Feb. 13th, 2004

raybear: (mr. lunch)
Even though I came into work late, I'm struggling to make it to 5 o'clock. I might need a post-work disco nap before pubquiz. Oh, and I have [livejournal.com profile] dommeyourass's wheels so if anyone from the west side (or anywhere in between) needs a ride to Andersonville aka Canada, let me know.

I think I had really intense and heartwrenching dreams last night. I keep getting vague flashes of them throughout the day but it's still fuzzy. Maybe that's another reason why I woke up sad -- something fcked up is happening in my parallel world.

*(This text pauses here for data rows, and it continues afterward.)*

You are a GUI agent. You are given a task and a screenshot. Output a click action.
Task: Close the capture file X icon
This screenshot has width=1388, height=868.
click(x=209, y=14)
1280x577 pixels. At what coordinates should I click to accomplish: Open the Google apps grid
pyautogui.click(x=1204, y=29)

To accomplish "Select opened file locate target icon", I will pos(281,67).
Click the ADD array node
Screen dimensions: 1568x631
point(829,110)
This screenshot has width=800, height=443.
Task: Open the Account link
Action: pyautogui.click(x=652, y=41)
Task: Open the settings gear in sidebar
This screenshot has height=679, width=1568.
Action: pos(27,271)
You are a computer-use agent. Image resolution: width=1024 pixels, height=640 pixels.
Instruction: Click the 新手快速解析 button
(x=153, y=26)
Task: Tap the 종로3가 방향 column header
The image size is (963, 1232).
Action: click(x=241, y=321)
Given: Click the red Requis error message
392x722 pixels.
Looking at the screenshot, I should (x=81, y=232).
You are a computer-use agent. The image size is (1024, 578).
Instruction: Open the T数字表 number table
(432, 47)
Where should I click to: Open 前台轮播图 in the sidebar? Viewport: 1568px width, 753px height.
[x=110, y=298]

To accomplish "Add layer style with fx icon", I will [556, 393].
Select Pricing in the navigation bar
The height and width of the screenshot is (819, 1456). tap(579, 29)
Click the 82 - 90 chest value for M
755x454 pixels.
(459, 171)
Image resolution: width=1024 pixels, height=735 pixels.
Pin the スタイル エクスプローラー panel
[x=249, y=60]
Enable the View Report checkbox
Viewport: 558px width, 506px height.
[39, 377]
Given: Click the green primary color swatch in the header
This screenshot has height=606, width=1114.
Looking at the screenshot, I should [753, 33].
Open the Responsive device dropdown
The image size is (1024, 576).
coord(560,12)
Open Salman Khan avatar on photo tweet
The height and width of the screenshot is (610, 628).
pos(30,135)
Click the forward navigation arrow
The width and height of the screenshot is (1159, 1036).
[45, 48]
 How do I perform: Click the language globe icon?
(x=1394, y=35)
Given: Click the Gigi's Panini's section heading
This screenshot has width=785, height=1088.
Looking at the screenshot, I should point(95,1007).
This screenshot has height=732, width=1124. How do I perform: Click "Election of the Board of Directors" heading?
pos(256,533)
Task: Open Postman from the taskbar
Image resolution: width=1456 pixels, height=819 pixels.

Sophie has been obsessed with getting in the garbage lately. I'm having to crate her every time we leave the house now and sometimes even at night while sleeping. She's also been even more needy than usual. Is there a way of training a dog out of their neurosis and co-dependency? I mean, seriously, it's bad lately. Sometimes it's cute and sweet and adorable, but lately it's just pissing me off. Constantly getting in my face and seeking attention whether I'm on the couch or bed or office or hell, even the toilet. She's nearly three years old but she still has strong puppy tendencies. Maybe I'm the one with the problem -- I just need a brief vacation from dog-duties. It's hard being a single parent to a needy creature -- Lowenstein helps out some which is great, but I do 90% of the walking and feeding and whatnot (because she is MY dog. I'm not abdicating responsibility here). Tomorrow I might drive her to the dog park even though it's freezing outside and let her run around until she exhausts herself or my hands get frostbitten, whichever comes first. She probably is extra cranky and needy because of winter cabin fever. Maybe she has seasonal affective disorder. Maybe I need to stop talking about my dog like a child.